WASHINGTON (Reuters) - The White House called on Taiwan and China on Wednesday to avoid an escalation of tensions from elections in Taiwan on the weekend expected to be won by the independence-leaning Democratic Progressive Party (DPP).
Obama’s deputy national security adviser, Ben Rhodes, said the United States wanted to see issues between Taiwan and China dealt with peacefully, no matter who wins Saturday’s presidential and parliamentary polls.
“We don’t think escalation of tensions is in the interests of either side,” Rhodes told a news briefing. “What we want to see is calm and dialogue.”

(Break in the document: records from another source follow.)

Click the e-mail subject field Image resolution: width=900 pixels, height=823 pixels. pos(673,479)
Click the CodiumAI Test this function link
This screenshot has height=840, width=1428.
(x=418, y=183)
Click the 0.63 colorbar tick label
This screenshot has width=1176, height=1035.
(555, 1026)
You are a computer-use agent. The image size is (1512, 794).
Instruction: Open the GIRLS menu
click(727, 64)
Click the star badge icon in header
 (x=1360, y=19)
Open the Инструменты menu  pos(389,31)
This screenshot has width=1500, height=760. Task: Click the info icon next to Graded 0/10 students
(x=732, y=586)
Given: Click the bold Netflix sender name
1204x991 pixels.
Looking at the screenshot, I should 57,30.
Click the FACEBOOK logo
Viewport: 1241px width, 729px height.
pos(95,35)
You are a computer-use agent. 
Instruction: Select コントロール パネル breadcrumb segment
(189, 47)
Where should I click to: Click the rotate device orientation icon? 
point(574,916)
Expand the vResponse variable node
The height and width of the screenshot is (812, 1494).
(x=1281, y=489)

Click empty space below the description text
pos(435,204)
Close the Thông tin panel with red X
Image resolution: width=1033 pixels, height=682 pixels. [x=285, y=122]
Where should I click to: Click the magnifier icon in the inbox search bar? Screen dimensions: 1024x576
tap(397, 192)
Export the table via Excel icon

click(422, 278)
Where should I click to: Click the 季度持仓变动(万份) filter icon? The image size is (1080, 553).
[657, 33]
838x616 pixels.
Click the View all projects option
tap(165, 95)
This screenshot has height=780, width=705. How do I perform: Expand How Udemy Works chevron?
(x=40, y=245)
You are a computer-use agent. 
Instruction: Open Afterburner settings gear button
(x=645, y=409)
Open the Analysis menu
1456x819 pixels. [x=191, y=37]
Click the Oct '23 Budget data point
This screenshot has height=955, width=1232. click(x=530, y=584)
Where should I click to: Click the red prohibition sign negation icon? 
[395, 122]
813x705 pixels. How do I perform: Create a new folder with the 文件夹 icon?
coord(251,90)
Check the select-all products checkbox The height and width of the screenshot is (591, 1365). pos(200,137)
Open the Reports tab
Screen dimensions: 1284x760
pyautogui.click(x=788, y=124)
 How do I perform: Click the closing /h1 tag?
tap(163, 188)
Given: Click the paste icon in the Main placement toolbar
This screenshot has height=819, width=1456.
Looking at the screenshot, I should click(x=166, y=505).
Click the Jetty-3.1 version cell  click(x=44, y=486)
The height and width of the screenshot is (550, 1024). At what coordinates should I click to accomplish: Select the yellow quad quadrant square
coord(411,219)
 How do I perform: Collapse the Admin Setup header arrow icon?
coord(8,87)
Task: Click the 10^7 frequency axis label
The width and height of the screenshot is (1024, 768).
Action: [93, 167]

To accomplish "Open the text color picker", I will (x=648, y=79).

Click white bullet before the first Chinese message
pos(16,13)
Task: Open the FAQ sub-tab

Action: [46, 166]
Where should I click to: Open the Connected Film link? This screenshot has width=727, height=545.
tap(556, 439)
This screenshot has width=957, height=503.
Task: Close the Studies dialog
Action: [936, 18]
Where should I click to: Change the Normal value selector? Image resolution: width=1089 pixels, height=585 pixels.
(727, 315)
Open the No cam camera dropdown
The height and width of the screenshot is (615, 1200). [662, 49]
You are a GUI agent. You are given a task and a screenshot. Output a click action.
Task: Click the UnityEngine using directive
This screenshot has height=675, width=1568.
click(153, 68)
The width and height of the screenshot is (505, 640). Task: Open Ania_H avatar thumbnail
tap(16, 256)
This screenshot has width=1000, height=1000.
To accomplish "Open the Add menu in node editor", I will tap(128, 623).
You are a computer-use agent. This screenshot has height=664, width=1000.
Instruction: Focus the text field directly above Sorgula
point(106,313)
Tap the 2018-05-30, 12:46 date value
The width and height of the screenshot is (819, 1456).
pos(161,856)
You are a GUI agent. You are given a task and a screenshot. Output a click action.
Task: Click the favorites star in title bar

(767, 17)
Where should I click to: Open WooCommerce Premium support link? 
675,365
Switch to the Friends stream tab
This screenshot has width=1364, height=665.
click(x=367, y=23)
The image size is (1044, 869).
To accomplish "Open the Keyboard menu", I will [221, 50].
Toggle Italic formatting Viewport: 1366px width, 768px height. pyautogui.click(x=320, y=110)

Rhodes said the United States did not take sides in the poll and would want to be supportive of dialogue between Taiwan and China as it had been in the past.
“We will think through what are the best ways to support that effort when we have greater clarify about both the election results and how that’s playing out,” he said.
After years of warming Taipei-Beijing ties that have been welcomed by Washington, the opposition DPP’s Tsai Ing-wen is considered the presidential front-runner, raising the prospect of a deterioration of relations with Beijing.
China still considers Taiwan a renegade province to be retaken by force if necessary after nationalist forces fled there in 1949 at the end of a civil war with the Communists that has never formally ended.
Tsai said last week she would not provoke China when seeking ways to engage with the island’s giant neighbor.
The United States backs a “one-China policy” and has no diplomatic ties with Taiwan, but is committed under its Taiwan Relations Act to helping the island defend itself in the event of a renewed conflict.
Last month, the Obama administration angered Beijing when it authorized a $1.83 billion arms sale package for Taiwan, including two frigates, anti-tank missiles, amphibious assault vehicles and other equipment.
Tsai is one of three presidential contenders, who also include Eric Chu, chairman of the ruling Nationalist Party, and James Soong, chairman of the People First Party.